Pro tip: Don’t just track closed-won value. Watch how much of your new pipeline actually converts.


Step 4: Automate and Share Reports (But Keep It Human)

Nobody wants to build the same report every week. In Rev, set up automatic dashboard refreshes and scheduled email reports.

Tips: - Don’t blast the whole company. Share with people who can do something with the data (sales leads, execs, ops). - Add commentary. Numbers without context can be misleading. Write a quick note on what changed and why. - Don’t hide bad news. If pipeline shrank, say so. Hiding it doesn’t help anyone.

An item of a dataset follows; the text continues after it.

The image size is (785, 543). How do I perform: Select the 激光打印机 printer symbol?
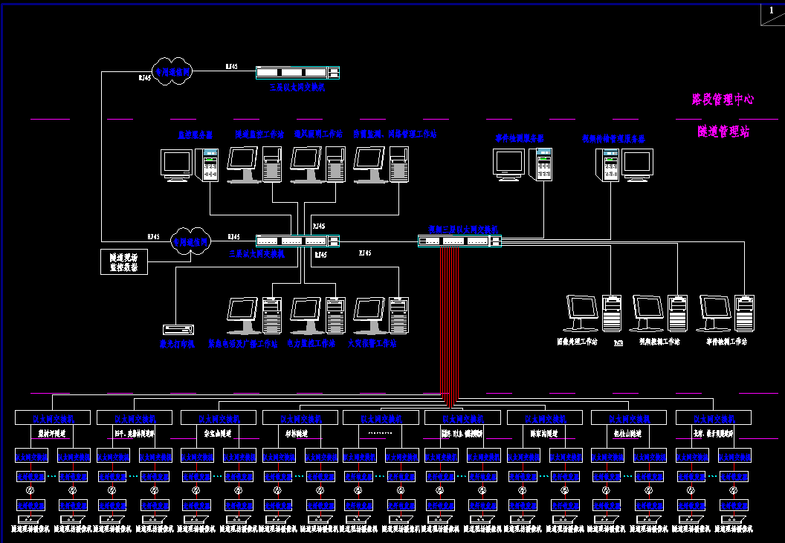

Step 5: Look for Trends, Not Just Spikes

It’s easy to get excited (or freak out) over a big week. Don’t. Most “big jumps” are just noise—maybe a rep dumped a bunch of deals in at once, or a campaign just hit. Always look for 3–6 month trends.

What to watch: - Is pipeline growth steady, accelerating, or dropping off? - Are certain reps or teams consistently creating more (or less) pipeline? - Are new sources (like a new marketing channel) paying off?

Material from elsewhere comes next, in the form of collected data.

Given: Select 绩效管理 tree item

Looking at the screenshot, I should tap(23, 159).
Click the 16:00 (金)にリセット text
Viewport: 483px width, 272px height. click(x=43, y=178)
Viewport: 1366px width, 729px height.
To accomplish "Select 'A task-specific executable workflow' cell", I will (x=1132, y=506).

If you spot a real trend, dig in. If it’s just a blip, don’t overreact.


Step 6: Avoid the Most Common Reporting Traps

Here’s where most teams go wrong:

  • Overcomplicating dashboards: More charts ≠ more insight. If you can’t explain it to your CEO in two sentences, simplify.
  • Chasing vanity metrics: “We have 10,000 opps!”—if most are junk, who cares?
  • Ignoring data quality: Garbage in, garbage out.
  • Relying only on dashboards: Talk to your reps. Sometimes the story behind the numbers matters more than the numbers themselves.

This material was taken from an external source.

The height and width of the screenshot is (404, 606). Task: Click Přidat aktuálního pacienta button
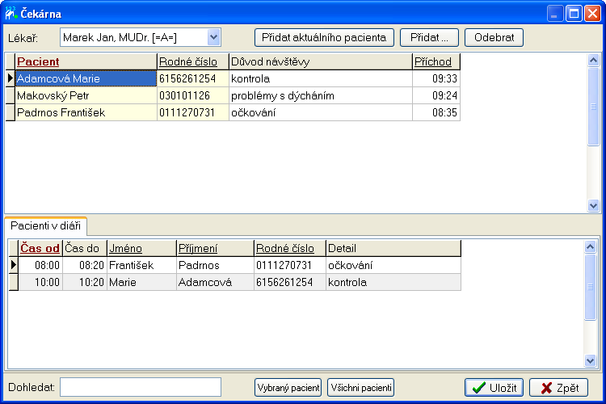pyautogui.click(x=324, y=38)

Step 7: Review, Iterate, and Actually Use the Insights

Dashboards aren’t magic. They’re just a tool. Set a regular time (monthly or quarterly) to review your pipeline growth dashboards with the team. Ask:

  • What’s working? What’s not?
  • Did we hit our pipeline growth targets?
  • What needs to change—process, people, or just expectations?

Then go back and tweak your Rev dashboards. Remove anything nobody looks at. Add what you actually need.


Wrapping Up: Keep It Simple and Real

Tracking sales pipeline growth in Rev doesn’t have to be complicated or fancy. Focus on a handful of metrics that tell you the truth, not what you wish was true. Clean data, simple charts, and honest conversations will get you further than any “next-gen AI-driven analytics suite.” Start small, iterate, and don’t let your dashboards become a second job. That’s how you actually use data to grow your pipeline—and your revenue.